--- Extracted records Enclosed Below ---
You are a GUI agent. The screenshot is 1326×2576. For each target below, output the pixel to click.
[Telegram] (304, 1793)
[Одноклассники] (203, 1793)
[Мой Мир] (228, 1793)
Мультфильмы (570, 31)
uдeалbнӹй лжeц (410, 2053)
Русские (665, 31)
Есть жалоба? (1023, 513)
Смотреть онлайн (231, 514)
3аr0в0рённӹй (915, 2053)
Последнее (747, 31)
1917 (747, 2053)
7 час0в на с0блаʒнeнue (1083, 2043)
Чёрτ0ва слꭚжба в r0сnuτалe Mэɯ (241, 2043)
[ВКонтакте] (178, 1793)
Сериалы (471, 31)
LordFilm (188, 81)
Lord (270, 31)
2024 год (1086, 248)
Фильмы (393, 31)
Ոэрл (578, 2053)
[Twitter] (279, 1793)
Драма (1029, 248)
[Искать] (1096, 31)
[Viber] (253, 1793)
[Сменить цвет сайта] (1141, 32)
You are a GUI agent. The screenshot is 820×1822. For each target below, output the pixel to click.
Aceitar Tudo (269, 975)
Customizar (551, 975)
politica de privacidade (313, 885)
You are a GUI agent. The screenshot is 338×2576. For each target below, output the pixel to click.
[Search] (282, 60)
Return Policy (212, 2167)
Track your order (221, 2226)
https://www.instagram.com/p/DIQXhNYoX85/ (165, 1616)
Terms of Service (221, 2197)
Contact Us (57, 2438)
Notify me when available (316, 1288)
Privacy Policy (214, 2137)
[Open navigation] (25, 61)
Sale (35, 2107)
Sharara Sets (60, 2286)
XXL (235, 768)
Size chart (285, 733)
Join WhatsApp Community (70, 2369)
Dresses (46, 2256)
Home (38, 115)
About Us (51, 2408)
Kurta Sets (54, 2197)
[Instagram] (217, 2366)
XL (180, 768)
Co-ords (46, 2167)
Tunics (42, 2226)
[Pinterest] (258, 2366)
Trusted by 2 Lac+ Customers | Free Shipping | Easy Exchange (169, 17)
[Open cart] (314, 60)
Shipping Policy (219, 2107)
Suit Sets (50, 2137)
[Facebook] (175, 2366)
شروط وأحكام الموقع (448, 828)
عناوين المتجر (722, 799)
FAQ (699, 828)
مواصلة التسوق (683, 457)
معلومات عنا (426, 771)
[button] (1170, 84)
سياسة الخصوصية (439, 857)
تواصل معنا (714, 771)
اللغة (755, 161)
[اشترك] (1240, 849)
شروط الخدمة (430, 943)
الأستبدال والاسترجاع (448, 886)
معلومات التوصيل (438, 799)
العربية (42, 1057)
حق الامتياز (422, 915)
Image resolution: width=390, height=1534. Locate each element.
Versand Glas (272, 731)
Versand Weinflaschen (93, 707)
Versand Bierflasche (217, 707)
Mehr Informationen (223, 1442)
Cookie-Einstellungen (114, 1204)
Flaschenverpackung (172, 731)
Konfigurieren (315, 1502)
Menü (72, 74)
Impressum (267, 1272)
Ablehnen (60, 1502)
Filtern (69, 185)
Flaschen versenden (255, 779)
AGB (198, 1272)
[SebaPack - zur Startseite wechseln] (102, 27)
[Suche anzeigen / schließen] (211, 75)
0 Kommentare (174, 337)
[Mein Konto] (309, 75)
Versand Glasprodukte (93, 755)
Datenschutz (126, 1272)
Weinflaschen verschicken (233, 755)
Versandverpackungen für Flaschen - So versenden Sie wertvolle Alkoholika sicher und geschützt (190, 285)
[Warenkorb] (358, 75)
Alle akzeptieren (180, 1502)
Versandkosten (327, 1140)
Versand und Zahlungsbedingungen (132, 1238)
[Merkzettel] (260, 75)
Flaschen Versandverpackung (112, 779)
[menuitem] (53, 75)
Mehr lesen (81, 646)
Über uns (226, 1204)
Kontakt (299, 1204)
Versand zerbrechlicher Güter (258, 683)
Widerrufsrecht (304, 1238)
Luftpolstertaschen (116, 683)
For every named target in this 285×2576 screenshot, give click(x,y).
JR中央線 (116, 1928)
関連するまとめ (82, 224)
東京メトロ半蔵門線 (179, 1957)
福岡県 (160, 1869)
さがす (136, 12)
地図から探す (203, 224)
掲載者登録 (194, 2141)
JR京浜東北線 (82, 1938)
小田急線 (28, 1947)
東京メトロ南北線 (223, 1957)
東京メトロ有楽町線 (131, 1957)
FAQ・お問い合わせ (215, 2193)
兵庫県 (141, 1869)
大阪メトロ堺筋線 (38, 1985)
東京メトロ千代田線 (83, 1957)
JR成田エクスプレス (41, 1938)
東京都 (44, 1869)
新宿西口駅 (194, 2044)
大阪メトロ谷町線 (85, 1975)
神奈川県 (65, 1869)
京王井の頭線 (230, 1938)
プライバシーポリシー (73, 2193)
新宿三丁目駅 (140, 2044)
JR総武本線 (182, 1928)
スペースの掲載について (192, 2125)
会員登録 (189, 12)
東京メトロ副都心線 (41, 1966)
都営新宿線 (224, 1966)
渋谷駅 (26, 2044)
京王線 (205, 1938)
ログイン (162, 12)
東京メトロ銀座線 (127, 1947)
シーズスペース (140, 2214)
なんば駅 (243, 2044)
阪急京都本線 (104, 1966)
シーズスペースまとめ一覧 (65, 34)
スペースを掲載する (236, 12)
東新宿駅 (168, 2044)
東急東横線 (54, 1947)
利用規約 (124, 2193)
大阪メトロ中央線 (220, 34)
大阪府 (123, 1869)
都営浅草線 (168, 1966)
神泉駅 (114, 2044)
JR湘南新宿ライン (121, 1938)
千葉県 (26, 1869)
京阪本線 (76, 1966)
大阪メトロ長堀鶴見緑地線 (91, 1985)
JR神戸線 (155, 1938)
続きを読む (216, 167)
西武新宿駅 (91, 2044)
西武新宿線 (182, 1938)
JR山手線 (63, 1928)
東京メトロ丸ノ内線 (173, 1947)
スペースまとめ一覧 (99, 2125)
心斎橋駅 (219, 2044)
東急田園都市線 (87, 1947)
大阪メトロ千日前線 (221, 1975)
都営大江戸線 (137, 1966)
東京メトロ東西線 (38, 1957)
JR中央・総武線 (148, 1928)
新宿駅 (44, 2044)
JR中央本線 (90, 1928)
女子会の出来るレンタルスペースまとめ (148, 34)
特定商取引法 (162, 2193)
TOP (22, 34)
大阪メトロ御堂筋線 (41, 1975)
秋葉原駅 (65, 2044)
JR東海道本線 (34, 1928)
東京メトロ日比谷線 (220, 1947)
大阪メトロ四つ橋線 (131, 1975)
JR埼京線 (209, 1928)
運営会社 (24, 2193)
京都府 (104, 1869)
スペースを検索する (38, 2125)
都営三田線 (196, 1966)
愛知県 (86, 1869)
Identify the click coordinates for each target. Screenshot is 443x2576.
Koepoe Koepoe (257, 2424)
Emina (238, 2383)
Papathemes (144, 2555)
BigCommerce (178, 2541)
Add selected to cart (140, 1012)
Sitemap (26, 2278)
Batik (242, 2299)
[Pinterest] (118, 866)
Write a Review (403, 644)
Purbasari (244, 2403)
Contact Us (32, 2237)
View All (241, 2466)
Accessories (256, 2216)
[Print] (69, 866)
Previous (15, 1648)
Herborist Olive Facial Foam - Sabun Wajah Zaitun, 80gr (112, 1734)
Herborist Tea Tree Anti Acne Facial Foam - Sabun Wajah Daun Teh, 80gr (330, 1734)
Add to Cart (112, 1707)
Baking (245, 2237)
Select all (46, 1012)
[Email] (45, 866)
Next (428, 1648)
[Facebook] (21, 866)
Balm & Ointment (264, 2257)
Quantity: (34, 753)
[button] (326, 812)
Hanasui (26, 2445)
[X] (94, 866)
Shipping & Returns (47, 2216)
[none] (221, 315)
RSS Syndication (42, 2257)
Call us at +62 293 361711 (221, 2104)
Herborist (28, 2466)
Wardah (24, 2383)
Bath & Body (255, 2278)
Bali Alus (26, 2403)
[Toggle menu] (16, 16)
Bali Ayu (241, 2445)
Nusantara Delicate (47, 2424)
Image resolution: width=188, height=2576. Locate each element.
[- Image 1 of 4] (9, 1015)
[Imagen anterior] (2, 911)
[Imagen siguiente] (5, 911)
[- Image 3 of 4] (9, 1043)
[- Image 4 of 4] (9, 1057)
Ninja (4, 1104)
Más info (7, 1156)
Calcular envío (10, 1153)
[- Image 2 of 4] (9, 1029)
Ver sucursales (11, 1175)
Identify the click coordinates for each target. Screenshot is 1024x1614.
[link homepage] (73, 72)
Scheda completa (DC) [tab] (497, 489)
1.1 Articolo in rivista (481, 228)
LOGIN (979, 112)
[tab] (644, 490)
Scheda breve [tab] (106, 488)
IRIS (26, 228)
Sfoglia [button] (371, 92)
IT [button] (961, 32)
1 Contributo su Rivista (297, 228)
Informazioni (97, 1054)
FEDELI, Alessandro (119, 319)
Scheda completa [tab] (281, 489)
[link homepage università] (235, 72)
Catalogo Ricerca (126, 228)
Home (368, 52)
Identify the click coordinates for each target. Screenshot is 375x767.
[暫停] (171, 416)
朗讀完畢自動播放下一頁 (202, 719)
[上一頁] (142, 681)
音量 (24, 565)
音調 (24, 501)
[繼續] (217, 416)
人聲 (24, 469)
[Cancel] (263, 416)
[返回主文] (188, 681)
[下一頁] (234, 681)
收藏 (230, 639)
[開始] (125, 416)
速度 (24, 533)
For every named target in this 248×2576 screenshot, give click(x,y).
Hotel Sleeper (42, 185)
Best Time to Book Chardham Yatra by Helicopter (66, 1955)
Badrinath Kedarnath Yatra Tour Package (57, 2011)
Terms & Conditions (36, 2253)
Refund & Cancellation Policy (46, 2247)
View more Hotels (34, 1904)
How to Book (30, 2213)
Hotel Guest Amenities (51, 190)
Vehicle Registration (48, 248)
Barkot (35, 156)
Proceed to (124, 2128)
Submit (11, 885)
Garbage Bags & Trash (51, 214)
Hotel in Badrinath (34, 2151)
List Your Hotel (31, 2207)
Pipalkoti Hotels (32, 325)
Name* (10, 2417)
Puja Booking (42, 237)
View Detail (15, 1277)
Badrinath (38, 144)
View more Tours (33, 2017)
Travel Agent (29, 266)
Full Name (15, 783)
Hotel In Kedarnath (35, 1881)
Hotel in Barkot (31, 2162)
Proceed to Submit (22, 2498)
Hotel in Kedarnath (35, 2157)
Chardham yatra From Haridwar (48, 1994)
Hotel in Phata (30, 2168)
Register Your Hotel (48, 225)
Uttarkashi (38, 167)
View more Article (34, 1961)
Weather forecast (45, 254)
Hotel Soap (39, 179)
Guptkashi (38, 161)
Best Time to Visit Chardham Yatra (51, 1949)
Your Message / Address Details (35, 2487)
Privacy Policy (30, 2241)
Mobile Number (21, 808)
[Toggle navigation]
--- End of Enclosed Extracted records ---
(Prompt):
Within the data above, the span starting at the line containing "Impressum (267, 1272)" and ending at the line containing "大阪メトロ御堂筋線 (41, 1975)" is to be retyped exactly, with no other lines.

(Answer box):
Impressum (267, 1272)
Ablehnen (60, 1502)
Filtern (69, 185)
Flaschen versenden (255, 779)
AGB (198, 1272)
[SebaPack - zur Startseite wechseln] (102, 27)
[Suche anzeigen / schließen] (211, 75)
0 Kommentare (174, 337)
[Mein Konto] (309, 75)
Versand Glasprodukte (93, 755)
Datenschutz (126, 1272)
Weinflaschen verschicken (233, 755)
Versandverpackungen für Flaschen - So versenden Sie wertvolle Alkoholika sicher und geschützt (190, 285)
[Warenkorb] (358, 75)
Alle akzeptieren (180, 1502)
Versandkosten (327, 1140)
Versand und Zahlungsbedingungen (132, 1238)
[Merkzettel] (260, 75)
Flaschen Versandverpackung (112, 779)
[menuitem] (53, 75)
Mehr lesen (81, 646)
Über uns (226, 1204)
Kontakt (299, 1204)
Versand zerbrechlicher Güter (258, 683)
Widerrufsrecht (304, 1238)
Luftpolstertaschen (116, 683)
For every named target in this 285×2576 screenshot, give click(x,y).
JR中央線 (116, 1928)
関連するまとめ (82, 224)
東京メトロ半蔵門線 (179, 1957)
福岡県 (160, 1869)
さがす (136, 12)
地図から探す (203, 224)
掲載者登録 (194, 2141)
JR京浜東北線 (82, 1938)
小田急線 (28, 1947)
東京メトロ南北線 (223, 1957)
東京メトロ有楽町線 (131, 1957)
FAQ・お問い合わせ (215, 2193)
兵庫県 (141, 1869)
大阪メトロ堺筋線 (38, 1985)
東京メトロ千代田線 (83, 1957)
JR成田エクスプレス (41, 1938)
東京都 (44, 1869)
新宿西口駅 (194, 2044)
大阪メトロ谷町線 (85, 1975)
神奈川県 (65, 1869)
京王井の頭線 (230, 1938)
プライバシーポリシー (73, 2193)
新宿三丁目駅 (140, 2044)
JR総武本線 (182, 1928)
スペースの掲載について (192, 2125)
会員登録 (189, 12)
東京メトロ副都心線 (41, 1966)
都営新宿線 (224, 1966)
渋谷駅 (26, 2044)
京王線 (205, 1938)
ログイン (162, 12)
東京メトロ銀座線 (127, 1947)
シーズスペース (140, 2214)
なんば駅 (243, 2044)
阪急京都本線 (104, 1966)
シーズスペースまとめ一覧 (65, 34)
スペースを掲載する (236, 12)
東新宿駅 (168, 2044)
東急東横線 (54, 1947)
利用規約 (124, 2193)
大阪メトロ中央線 (220, 34)
大阪府 (123, 1869)
都営浅草線 (168, 1966)
神泉駅 (114, 2044)
JR湘南新宿ライン (121, 1938)
千葉県 (26, 1869)
京阪本線 (76, 1966)
大阪メトロ長堀鶴見緑地線 (91, 1985)
JR神戸線 (155, 1938)
続きを読む (216, 167)
西武新宿駅 (91, 2044)
西武新宿線 (182, 1938)
JR山手線 (63, 1928)
東京メトロ丸ノ内線 (173, 1947)
スペースまとめ一覧 (99, 2125)
心斎橋駅 (219, 2044)
東急田園都市線 (87, 1947)
大阪メトロ千日前線 (221, 1975)
都営大江戸線 (137, 1966)
東京メトロ東西線 (38, 1957)
JR中央・総武線 (148, 1928)
新宿駅 (44, 2044)
JR中央本線 (90, 1928)
女子会の出来るレンタルスペースまとめ (148, 34)
特定商取引法 (162, 2193)
TOP (22, 34)
大阪メトロ御堂筋線 (41, 1975)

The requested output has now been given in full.